Every record below should be printed exactly as it appears.

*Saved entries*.
┌────────

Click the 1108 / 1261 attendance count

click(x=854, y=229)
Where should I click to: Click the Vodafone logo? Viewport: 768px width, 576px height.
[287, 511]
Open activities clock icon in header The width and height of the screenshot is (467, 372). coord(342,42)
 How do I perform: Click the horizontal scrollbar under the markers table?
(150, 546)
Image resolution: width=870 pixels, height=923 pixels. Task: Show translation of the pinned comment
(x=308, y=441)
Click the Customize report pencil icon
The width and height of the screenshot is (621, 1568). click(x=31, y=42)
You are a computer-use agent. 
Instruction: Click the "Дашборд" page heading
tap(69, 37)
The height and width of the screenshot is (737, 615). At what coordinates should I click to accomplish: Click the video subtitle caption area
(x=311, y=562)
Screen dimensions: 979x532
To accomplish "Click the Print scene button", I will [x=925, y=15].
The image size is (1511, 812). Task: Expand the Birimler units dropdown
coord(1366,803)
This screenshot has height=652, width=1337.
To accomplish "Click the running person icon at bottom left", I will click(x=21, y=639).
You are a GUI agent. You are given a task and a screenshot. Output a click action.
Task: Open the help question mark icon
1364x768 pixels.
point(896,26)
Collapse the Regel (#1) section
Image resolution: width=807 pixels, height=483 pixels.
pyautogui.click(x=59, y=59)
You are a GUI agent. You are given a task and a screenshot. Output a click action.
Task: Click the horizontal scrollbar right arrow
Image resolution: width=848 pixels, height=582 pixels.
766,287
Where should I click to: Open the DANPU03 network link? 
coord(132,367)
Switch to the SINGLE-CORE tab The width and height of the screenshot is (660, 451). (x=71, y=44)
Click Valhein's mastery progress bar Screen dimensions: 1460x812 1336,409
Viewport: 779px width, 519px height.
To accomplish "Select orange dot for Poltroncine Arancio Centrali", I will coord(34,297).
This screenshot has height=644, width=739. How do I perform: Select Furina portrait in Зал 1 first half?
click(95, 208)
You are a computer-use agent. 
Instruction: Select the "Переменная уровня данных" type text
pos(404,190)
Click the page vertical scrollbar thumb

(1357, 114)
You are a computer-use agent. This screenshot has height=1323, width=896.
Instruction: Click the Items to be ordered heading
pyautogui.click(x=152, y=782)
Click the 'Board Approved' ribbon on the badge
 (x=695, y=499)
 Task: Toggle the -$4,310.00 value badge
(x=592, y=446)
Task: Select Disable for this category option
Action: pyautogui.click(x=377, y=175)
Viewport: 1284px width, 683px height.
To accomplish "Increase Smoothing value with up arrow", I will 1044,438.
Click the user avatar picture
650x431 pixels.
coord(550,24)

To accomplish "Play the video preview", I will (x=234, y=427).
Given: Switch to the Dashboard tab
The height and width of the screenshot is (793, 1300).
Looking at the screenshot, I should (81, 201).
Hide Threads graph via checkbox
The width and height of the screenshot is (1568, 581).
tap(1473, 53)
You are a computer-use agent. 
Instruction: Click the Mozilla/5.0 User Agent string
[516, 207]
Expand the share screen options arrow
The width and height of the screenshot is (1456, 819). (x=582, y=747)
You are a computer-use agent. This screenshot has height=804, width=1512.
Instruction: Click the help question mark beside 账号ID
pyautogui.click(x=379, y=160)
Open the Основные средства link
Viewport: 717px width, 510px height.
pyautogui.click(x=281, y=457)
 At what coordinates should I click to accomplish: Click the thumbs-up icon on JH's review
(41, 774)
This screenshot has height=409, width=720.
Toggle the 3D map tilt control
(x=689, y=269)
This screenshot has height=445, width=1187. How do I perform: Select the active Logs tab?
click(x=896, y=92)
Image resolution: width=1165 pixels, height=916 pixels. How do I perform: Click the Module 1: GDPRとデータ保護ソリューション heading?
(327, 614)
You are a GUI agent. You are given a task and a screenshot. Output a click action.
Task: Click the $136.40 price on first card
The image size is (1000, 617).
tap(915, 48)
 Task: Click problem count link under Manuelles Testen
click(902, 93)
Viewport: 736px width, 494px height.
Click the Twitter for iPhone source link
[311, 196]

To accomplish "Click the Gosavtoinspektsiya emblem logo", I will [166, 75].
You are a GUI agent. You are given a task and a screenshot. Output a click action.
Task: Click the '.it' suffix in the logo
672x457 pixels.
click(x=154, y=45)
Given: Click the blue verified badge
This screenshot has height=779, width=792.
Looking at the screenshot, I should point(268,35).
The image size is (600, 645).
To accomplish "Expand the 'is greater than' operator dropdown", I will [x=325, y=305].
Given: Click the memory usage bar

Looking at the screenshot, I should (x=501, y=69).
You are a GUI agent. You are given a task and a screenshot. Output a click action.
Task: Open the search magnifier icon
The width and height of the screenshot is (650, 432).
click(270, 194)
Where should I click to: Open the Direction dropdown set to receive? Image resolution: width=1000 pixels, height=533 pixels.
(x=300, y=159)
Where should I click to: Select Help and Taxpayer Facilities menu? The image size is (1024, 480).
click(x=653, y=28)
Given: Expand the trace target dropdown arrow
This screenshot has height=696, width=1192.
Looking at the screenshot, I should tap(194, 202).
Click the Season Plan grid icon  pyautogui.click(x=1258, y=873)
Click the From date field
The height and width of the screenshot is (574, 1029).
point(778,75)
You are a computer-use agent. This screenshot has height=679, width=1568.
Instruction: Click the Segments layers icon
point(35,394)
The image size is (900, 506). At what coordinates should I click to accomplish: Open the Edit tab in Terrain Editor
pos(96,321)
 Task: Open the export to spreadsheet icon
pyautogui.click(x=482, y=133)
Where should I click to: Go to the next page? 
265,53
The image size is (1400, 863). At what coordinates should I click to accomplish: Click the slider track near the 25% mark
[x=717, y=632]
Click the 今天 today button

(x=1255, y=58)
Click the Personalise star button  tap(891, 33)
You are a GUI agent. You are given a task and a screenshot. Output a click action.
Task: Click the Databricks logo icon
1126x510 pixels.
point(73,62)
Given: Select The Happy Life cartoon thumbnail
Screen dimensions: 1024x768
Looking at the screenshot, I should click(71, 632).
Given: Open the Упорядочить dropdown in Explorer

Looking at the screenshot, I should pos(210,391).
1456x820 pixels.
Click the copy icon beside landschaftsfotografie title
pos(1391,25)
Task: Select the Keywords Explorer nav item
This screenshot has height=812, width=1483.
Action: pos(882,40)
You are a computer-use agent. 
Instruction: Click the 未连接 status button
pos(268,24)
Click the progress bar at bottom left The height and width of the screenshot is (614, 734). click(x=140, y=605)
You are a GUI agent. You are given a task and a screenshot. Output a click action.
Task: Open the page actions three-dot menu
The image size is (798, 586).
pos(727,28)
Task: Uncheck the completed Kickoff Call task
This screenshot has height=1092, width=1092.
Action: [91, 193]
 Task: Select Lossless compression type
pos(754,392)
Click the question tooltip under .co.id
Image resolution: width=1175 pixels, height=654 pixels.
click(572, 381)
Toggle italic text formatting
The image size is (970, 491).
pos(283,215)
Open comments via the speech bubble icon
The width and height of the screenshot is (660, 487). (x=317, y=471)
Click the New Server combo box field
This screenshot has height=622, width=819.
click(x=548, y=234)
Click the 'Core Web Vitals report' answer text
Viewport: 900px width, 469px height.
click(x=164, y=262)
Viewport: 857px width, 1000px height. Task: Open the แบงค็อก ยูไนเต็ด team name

└────────

*Written solution*.
Click the 1108 / 1261 attendance count

click(x=854, y=229)
Where should I click to: Click the Vodafone logo? Viewport: 768px width, 576px height.
[287, 511]
Open activities clock icon in header The width and height of the screenshot is (467, 372). coord(342,42)
 How do I perform: Click the horizontal scrollbar under the markers table?
(150, 546)
Image resolution: width=870 pixels, height=923 pixels. Task: Show translation of the pinned comment
(x=308, y=441)
Click the Customize report pencil icon
The width and height of the screenshot is (621, 1568). click(x=31, y=42)
You are a computer-use agent. 
Instruction: Click the "Дашборд" page heading
tap(69, 37)
The height and width of the screenshot is (737, 615). At what coordinates should I click to accomplish: Click the video subtitle caption area
(x=311, y=562)
Screen dimensions: 979x532
To accomplish "Click the Print scene button", I will [x=925, y=15].
The image size is (1511, 812). Task: Expand the Birimler units dropdown
coord(1366,803)
This screenshot has height=652, width=1337.
To accomplish "Click the running person icon at bottom left", I will click(x=21, y=639).
You are a GUI agent. You are given a task and a screenshot. Output a click action.
Task: Open the help question mark icon
1364x768 pixels.
point(896,26)
Collapse the Regel (#1) section
Image resolution: width=807 pixels, height=483 pixels.
pyautogui.click(x=59, y=59)
You are a GUI agent. You are given a task and a screenshot. Output a click action.
Task: Click the horizontal scrollbar right arrow
Image resolution: width=848 pixels, height=582 pixels.
766,287
Where should I click to: Open the DANPU03 network link? 
coord(132,367)
Switch to the SINGLE-CORE tab The width and height of the screenshot is (660, 451). (x=71, y=44)
Click Valhein's mastery progress bar Screen dimensions: 1460x812 1336,409
Viewport: 779px width, 519px height.
To accomplish "Select orange dot for Poltroncine Arancio Centrali", I will coord(34,297).
This screenshot has height=644, width=739. How do I perform: Select Furina portrait in Зал 1 first half?
click(95, 208)
You are a computer-use agent. 
Instruction: Select the "Переменная уровня данных" type text
pos(404,190)
Click the page vertical scrollbar thumb

(1357, 114)
You are a computer-use agent. This screenshot has height=1323, width=896.
Instruction: Click the Items to be ordered heading
pyautogui.click(x=152, y=782)
Click the 'Board Approved' ribbon on the badge
 (x=695, y=499)
 Task: Toggle the -$4,310.00 value badge
(x=592, y=446)
Task: Select Disable for this category option
Action: pyautogui.click(x=377, y=175)
Viewport: 1284px width, 683px height.
To accomplish "Increase Smoothing value with up arrow", I will 1044,438.
Click the user avatar picture
650x431 pixels.
coord(550,24)

To accomplish "Play the video preview", I will (x=234, y=427).
Given: Switch to the Dashboard tab
The height and width of the screenshot is (793, 1300).
Looking at the screenshot, I should (81, 201).
Hide Threads graph via checkbox
The width and height of the screenshot is (1568, 581).
tap(1473, 53)
You are a computer-use agent. 
Instruction: Click the Mozilla/5.0 User Agent string
[516, 207]
Expand the share screen options arrow
The width and height of the screenshot is (1456, 819). (x=582, y=747)
You are a computer-use agent. This screenshot has height=804, width=1512.
Instruction: Click the help question mark beside 账号ID
pyautogui.click(x=379, y=160)
Open the Основные средства link
Viewport: 717px width, 510px height.
pyautogui.click(x=281, y=457)
 At what coordinates should I click to accomplish: Click the thumbs-up icon on JH's review
(41, 774)
This screenshot has height=409, width=720.
Toggle the 3D map tilt control
(x=689, y=269)
This screenshot has height=445, width=1187. How do I perform: Select the active Logs tab?
click(x=896, y=92)
Image resolution: width=1165 pixels, height=916 pixels. How do I perform: Click the Module 1: GDPRとデータ保護ソリューション heading?
(327, 614)
You are a GUI agent. You are given a task and a screenshot. Output a click action.
Task: Click the $136.40 price on first card
The image size is (1000, 617).
tap(915, 48)
 Task: Click problem count link under Manuelles Testen
click(902, 93)
Viewport: 736px width, 494px height.
Click the Twitter for iPhone source link
[311, 196]

To accomplish "Click the Gosavtoinspektsiya emblem logo", I will [166, 75].
You are a GUI agent. You are given a task and a screenshot. Output a click action.
Task: Click the '.it' suffix in the logo
672x457 pixels.
click(x=154, y=45)
Given: Click the blue verified badge
This screenshot has height=779, width=792.
Looking at the screenshot, I should point(268,35).
The image size is (600, 645).
To accomplish "Expand the 'is greater than' operator dropdown", I will [x=325, y=305].
Given: Click the memory usage bar

Looking at the screenshot, I should (x=501, y=69).
You are a GUI agent. You are given a task and a screenshot. Output a click action.
Task: Open the search magnifier icon
The width and height of the screenshot is (650, 432).
click(270, 194)
Where should I click to: Open the Direction dropdown set to receive? Image resolution: width=1000 pixels, height=533 pixels.
(x=300, y=159)
Where should I click to: Select Help and Taxpayer Facilities menu? The image size is (1024, 480).
click(x=653, y=28)
Given: Expand the trace target dropdown arrow
This screenshot has height=696, width=1192.
Looking at the screenshot, I should tap(194, 202).
Click the Season Plan grid icon  pyautogui.click(x=1258, y=873)
Click the From date field
The height and width of the screenshot is (574, 1029).
point(778,75)
You are a computer-use agent. This screenshot has height=679, width=1568.
Instruction: Click the Segments layers icon
point(35,394)
The image size is (900, 506). At what coordinates should I click to accomplish: Open the Edit tab in Terrain Editor
pos(96,321)
 Task: Open the export to spreadsheet icon
pyautogui.click(x=482, y=133)
Where should I click to: Go to the next page? 
265,53
The image size is (1400, 863). At what coordinates should I click to accomplish: Click the slider track near the 25% mark
[x=717, y=632]
Click the 今天 today button

(x=1255, y=58)
Click the Personalise star button  tap(891, 33)
You are a GUI agent. You are given a task and a screenshot. Output a click action.
Task: Click the Databricks logo icon
1126x510 pixels.
point(73,62)
Given: Select The Happy Life cartoon thumbnail
Screen dimensions: 1024x768
Looking at the screenshot, I should click(71, 632).
Given: Open the Упорядочить dropdown in Explorer

Looking at the screenshot, I should pos(210,391).
1456x820 pixels.
Click the copy icon beside landschaftsfotografie title
pos(1391,25)
Task: Select the Keywords Explorer nav item
This screenshot has height=812, width=1483.
Action: pos(882,40)
You are a computer-use agent. 
Instruction: Click the 未连接 status button
pos(268,24)
Click the progress bar at bottom left The height and width of the screenshot is (614, 734). click(x=140, y=605)
You are a GUI agent. You are given a task and a screenshot. Output a click action.
Task: Open the page actions three-dot menu
The image size is (798, 586).
pos(727,28)
Task: Uncheck the completed Kickoff Call task
This screenshot has height=1092, width=1092.
Action: [91, 193]
 Task: Select Lossless compression type
pos(754,392)
Click the question tooltip under .co.id
Image resolution: width=1175 pixels, height=654 pixels.
click(572, 381)
Toggle italic text formatting
The image size is (970, 491).
pos(283,215)
Open comments via the speech bubble icon
The width and height of the screenshot is (660, 487). (x=317, y=471)
Click the New Server combo box field
This screenshot has height=622, width=819.
click(x=548, y=234)
Click the 'Core Web Vitals report' answer text
Viewport: 900px width, 469px height.
click(x=164, y=262)
Viewport: 857px width, 1000px height. Task: Open the แบงค็อก ยูไนเต็ด team name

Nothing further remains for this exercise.